Closed pwang2 closed 3 years ago
@pwang2 thank you for the issue... this indeed seems a tidy5 bug... tidy does not recognized the <template>
tag correctly, if I read the W3C documentation correctly...
While we do try to take notice of developer.mozilla.org
docs, our guide is W3C, but I have found a similar reference in W3C documentation - the-template-element - which indicates the Content model:
allows a considerable range of elements
...
Tidy seems for sure wrong in inserting a <table>
element, if in a <template>
element... but not sure there is a problem with the insertion of newlines, but maybe...
We are shortly to issue a new 5.6 release of tidy - see #600, Nov 23 - and if someone does not work on this soon it may be necessary to extend the milestone
...
Added 3 test files to my repo in_611.html, in_611-1.html, and in_611-2.html, for easy testing...
Further, for in_611-2.html
, which passes Nu Html Checker, appears tidy will move the <template>
out of the <table>
if present... and tidy's output ends up being a very different html, and thus breaks browser rendering, two important issues for tidy...
I will try to find the time to look deeper. It should just involve checking tidy is not in legacy mode, and extending some internal tables... hopefully...
Hope others also gets a chance to look at this, and present a patch or PR... thanks...
Thank you for you detailed analysis, @geoffmcl.
Yes, template will mostly need to remove all the contextual element restriction as it could be any arbitrary HTML to be injected in other places. And it is part of the HTML5 web component specification which will be popularized day by day.
Another trending use case is, nowadays, developers no longer write a full HTML page like they do in the past. Instead, they are writing html snippet like mentioned #569 . To make tidy-html more usable, we may expect some flags like --component
to do a contextless analysis to turn off the rules like missing title
, not approve by w3c
etc.
Just my 2 cents to make tidy more adoptable.
To make tidy-html more usable, we may expect some flags like --component to do a contextless analysis to turn off the rules like missing title, not approve by w3c etc.

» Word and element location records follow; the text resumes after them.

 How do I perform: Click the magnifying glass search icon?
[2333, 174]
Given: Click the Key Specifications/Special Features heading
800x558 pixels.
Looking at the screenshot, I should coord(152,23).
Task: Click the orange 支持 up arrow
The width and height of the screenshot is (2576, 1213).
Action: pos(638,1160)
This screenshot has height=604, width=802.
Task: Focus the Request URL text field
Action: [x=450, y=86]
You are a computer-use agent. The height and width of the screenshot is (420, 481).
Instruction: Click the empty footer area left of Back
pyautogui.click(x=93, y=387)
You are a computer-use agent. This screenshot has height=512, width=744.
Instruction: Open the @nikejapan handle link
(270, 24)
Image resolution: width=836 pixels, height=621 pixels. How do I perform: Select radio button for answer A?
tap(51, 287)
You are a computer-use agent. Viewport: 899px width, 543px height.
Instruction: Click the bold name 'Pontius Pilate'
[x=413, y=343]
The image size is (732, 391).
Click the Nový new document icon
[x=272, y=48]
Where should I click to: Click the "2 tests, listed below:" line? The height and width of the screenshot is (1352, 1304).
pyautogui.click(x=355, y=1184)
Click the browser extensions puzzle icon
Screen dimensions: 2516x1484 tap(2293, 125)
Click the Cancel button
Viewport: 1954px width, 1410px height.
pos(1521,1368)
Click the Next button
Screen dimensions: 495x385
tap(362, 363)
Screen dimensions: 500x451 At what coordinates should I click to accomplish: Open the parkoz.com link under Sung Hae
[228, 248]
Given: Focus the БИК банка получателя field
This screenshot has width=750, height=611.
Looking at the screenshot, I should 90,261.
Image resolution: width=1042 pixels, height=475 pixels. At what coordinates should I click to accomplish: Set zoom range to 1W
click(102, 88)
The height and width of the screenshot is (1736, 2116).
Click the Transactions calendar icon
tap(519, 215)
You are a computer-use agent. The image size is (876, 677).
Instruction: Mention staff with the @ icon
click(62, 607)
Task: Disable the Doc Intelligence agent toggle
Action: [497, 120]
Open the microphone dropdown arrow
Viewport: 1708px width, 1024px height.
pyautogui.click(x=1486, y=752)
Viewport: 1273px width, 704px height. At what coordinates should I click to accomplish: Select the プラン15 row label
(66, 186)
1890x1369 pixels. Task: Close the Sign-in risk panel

This is a toughie. Which rules to ignore, and which to enforce? Or don't enforce anything and become a pretty-printer only if told to? But we can't do that without catching things like missing end tags, etc.
We do have a "community" repository to capture things like specifications for Tidy. It's pretty bare right now. A great contribution to open source doesn't have to be writing C code, but can be helping us write specifications for how Tidy should behave. The current maintainers do a lot of things based on history and haven't paid a lot of attention to specifications, and given our manpower, I'm not pointing fingers given I'm one of these. Yet, it's a good thing to be specification driven.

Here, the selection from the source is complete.